(Stored records)
[Start of Attachment]
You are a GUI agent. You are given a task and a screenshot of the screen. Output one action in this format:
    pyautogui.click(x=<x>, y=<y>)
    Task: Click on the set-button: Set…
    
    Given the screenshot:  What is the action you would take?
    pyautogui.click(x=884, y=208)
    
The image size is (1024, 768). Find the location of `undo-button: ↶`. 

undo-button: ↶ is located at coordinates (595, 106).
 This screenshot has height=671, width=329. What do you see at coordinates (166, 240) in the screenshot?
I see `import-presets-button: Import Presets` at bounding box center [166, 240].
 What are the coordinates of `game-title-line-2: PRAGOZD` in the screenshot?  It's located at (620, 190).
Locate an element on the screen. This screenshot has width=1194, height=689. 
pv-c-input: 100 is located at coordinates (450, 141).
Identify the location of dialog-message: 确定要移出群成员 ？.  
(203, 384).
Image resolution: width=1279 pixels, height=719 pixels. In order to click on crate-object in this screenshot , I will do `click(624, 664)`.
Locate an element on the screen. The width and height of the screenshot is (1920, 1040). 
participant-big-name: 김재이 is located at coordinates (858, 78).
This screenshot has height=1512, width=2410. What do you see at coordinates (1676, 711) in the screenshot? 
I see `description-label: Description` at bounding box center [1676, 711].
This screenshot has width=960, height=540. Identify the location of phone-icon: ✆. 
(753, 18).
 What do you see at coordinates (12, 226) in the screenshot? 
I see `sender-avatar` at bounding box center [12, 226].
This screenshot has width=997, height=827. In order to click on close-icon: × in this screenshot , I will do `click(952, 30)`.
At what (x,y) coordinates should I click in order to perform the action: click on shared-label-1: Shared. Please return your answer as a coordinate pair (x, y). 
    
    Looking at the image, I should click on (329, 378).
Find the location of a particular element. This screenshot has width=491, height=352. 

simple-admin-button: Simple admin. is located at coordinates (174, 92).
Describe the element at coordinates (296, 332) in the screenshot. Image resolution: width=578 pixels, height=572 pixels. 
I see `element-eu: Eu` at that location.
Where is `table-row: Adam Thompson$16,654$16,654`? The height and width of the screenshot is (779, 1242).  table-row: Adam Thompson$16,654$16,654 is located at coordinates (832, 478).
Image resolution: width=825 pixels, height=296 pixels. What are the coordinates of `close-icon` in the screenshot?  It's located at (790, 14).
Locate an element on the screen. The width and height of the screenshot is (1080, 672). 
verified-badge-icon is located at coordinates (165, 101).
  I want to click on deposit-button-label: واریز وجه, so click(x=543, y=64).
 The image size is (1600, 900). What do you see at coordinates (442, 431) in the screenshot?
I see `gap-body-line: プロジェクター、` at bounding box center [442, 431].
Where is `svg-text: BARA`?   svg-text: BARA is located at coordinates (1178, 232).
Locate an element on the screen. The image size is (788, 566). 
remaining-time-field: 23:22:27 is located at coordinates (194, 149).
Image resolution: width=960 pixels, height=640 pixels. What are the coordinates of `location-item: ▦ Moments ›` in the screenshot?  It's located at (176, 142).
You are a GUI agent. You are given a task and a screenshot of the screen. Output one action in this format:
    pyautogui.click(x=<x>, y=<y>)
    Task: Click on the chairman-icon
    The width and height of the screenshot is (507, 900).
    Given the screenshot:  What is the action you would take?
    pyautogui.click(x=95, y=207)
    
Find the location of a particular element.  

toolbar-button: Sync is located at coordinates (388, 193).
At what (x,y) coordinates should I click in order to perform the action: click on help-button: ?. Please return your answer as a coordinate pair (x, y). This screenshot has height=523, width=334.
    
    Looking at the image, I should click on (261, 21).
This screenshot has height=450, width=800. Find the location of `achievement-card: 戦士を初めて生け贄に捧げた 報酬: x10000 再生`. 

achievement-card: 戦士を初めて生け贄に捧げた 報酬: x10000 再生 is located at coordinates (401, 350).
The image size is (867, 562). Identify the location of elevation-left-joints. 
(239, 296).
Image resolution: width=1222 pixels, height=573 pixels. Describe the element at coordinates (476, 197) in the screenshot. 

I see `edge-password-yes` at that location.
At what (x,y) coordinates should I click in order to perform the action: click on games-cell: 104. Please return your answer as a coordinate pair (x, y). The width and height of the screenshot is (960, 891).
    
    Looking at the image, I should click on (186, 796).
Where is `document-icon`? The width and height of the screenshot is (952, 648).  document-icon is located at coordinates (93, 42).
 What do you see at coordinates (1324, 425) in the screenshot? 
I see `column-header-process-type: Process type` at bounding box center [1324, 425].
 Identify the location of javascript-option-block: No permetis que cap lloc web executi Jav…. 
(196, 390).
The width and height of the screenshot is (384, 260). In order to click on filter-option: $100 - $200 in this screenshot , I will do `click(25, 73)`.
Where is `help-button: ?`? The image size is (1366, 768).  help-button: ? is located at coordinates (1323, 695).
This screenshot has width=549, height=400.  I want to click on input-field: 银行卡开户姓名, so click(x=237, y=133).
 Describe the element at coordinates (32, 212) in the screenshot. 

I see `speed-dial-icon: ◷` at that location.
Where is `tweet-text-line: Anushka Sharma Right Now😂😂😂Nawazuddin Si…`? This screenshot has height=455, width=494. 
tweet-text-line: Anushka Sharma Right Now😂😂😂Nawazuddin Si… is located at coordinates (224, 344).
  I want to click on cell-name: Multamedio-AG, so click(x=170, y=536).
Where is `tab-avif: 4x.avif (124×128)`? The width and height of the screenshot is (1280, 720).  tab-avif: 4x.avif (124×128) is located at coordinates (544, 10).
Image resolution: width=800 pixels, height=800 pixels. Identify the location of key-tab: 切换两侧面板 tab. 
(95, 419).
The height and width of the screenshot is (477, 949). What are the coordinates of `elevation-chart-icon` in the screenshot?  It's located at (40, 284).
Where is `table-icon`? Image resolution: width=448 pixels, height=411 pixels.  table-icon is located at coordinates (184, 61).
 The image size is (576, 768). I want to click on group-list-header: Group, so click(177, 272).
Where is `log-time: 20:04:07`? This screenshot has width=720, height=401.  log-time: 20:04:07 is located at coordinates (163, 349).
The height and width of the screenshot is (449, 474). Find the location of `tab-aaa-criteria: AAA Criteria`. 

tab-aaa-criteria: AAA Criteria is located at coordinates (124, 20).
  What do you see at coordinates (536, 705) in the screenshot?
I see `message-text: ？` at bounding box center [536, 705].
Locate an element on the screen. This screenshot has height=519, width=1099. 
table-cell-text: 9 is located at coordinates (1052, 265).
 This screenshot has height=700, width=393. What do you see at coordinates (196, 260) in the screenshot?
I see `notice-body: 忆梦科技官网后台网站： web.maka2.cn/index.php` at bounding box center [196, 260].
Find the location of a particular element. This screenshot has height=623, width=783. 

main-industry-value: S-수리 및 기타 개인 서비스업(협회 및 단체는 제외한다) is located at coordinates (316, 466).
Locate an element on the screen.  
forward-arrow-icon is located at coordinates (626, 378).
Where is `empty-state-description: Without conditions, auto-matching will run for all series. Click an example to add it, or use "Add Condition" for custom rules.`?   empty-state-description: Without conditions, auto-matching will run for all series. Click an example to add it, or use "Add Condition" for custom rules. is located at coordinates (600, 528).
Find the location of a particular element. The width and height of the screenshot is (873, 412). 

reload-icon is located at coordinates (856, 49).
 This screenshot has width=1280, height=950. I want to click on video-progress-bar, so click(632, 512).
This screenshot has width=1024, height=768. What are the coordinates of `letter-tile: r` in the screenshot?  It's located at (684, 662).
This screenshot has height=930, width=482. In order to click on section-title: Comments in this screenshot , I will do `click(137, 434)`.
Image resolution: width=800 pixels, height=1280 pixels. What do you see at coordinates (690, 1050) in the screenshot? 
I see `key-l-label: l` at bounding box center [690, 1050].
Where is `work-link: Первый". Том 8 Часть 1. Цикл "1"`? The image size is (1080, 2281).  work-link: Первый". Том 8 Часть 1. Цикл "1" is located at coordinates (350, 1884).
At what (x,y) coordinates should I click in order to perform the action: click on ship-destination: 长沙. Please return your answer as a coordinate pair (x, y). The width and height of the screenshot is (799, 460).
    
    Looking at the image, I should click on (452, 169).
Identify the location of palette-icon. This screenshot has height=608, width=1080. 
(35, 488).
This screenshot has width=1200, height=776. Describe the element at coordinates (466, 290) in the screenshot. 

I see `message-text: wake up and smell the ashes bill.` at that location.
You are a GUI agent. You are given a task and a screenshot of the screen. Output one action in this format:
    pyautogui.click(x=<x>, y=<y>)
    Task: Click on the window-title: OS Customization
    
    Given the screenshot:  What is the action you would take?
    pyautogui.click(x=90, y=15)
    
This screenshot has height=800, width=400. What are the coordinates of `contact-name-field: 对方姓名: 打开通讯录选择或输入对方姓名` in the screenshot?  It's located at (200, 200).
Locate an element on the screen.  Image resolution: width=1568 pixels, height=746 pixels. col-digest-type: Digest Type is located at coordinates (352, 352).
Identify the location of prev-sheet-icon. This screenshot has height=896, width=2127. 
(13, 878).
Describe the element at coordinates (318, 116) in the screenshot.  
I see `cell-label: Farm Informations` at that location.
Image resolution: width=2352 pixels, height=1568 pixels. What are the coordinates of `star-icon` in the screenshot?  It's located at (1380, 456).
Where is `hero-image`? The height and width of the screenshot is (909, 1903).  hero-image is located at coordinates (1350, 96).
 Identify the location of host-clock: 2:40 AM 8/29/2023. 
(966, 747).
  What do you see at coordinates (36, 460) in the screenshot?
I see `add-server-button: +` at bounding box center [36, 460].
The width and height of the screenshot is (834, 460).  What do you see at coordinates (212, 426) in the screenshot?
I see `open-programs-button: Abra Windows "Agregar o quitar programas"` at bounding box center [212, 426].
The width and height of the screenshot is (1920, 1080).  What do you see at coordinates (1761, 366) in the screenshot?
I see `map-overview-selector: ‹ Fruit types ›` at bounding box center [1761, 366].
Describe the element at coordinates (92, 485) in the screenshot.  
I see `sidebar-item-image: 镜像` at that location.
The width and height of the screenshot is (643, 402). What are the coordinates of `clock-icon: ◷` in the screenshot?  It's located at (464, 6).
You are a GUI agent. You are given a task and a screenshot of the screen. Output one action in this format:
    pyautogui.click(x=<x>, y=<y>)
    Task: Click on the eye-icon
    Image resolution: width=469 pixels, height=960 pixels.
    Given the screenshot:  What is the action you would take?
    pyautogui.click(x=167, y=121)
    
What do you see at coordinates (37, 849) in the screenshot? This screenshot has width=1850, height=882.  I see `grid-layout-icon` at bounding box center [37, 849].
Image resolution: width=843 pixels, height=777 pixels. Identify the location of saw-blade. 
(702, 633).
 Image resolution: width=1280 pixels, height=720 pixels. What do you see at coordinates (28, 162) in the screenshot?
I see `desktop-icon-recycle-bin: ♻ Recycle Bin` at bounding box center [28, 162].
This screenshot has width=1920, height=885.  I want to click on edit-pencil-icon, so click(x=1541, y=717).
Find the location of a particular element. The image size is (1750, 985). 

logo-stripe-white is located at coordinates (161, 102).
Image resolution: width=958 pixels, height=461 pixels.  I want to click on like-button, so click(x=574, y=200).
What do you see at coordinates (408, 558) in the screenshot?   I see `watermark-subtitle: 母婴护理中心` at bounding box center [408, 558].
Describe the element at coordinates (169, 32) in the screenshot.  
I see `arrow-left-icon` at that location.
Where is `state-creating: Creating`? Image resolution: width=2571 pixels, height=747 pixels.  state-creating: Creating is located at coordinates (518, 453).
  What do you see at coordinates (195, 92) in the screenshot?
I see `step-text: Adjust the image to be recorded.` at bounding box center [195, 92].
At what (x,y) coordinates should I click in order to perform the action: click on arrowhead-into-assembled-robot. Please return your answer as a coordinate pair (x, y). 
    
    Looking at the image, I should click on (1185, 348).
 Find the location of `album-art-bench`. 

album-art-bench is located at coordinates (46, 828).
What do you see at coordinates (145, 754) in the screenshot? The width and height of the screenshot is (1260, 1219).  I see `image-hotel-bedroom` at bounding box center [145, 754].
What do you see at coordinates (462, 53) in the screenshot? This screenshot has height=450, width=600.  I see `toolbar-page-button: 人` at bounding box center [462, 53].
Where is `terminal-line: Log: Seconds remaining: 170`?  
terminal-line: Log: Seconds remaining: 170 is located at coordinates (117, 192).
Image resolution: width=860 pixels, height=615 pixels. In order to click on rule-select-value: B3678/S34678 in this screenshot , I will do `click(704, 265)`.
[End of Attachment]
▸ **Work request**
Convert everything from the line containing "What do you see at coordinates (145, 754)" down to the end of the records into a Markdown table with the columns Row and Record line, omitting any blank lines.

▸ **Task answer**
| Row | Record line |
|---|---|
| 1 | What do you see at coordinates (145, 754) in the screenshot? The width and height of the screenshot is (1260, 1219).  I see `image-hotel-bedroom` at bounding box center [145, 754]. |
| 2 | What do you see at coordinates (462, 53) in the screenshot? This screenshot has height=450, width=600.  I see `toolbar-page-button: 人` at bounding box center [462, 53]. |
| 3 | Where is `terminal-line: Log: Seconds remaining: 170`?   |
| 4 | terminal-line: Log: Seconds remaining: 170 is located at coordinates (117, 192). |
| 5 | Image resolution: width=860 pixels, height=615 pixels. In order to click on rule-select-value: B3678/S34678 in this screenshot , I will do `click(704, 265)`. |